══ INFORMATION SUPPLIED

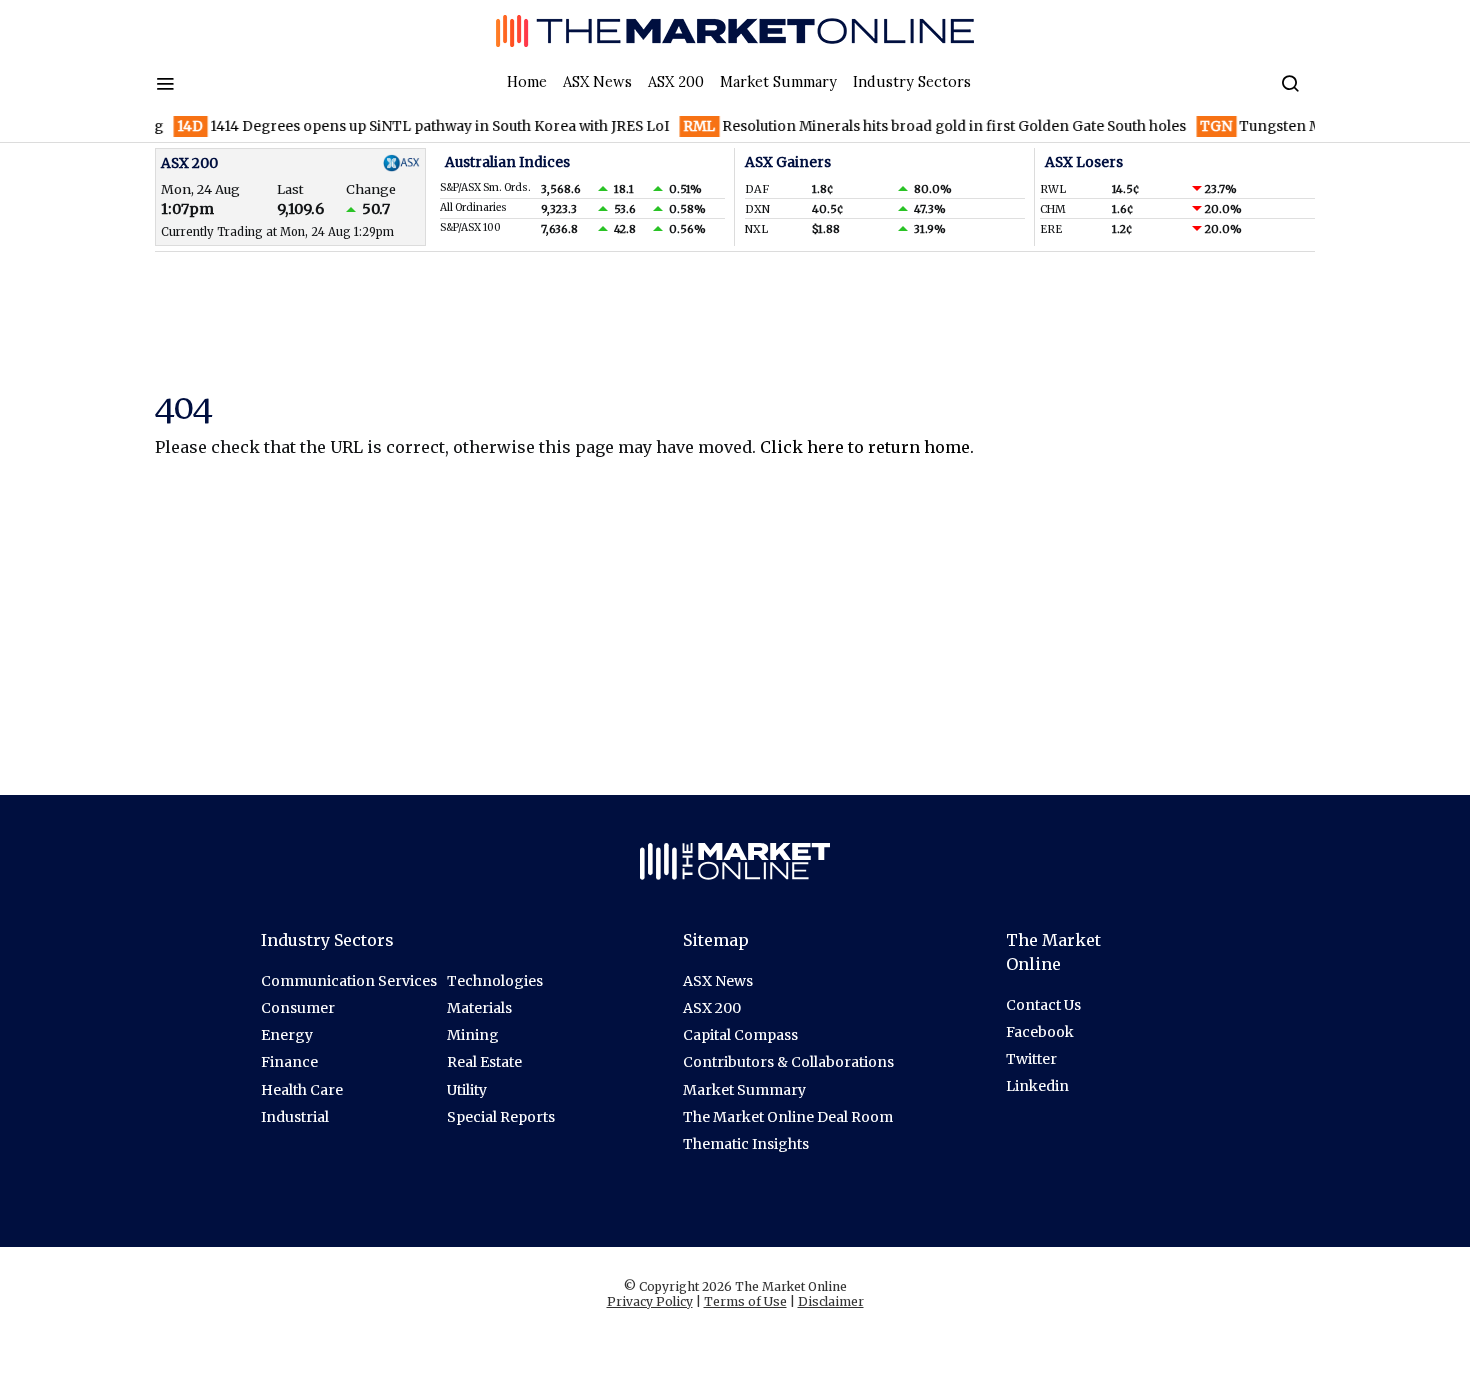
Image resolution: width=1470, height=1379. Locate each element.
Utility (467, 1090)
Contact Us (1043, 1005)
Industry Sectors (912, 82)
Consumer (298, 1008)
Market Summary (778, 82)
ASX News (597, 82)
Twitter (1031, 1059)
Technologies (495, 981)
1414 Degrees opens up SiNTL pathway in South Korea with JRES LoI (406, 126)
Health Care (302, 1090)
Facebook (1040, 1032)
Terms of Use (745, 1301)
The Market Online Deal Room (788, 1117)
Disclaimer (831, 1301)
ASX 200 (676, 82)
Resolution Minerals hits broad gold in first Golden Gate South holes (917, 126)
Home (527, 82)
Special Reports (501, 1117)
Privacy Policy (650, 1301)
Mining (473, 1035)
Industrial (295, 1117)
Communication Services (349, 981)
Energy (287, 1035)
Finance (289, 1062)
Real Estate (484, 1062)
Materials (479, 1008)
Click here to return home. (867, 447)
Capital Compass (740, 1035)
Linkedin (1037, 1086)
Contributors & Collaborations (788, 1062)
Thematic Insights (746, 1144)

════

__PROBLEM DESCRIPTION__:
Within the data above, filter for lines containing the word "South" and copy each one.

__SOLUTION__:
1414 Degrees opens up SiNTL pathway in South Korea with JRES LoI (406, 126)
Resolution Minerals hits broad gold in first Golden Gate South holes (917, 126)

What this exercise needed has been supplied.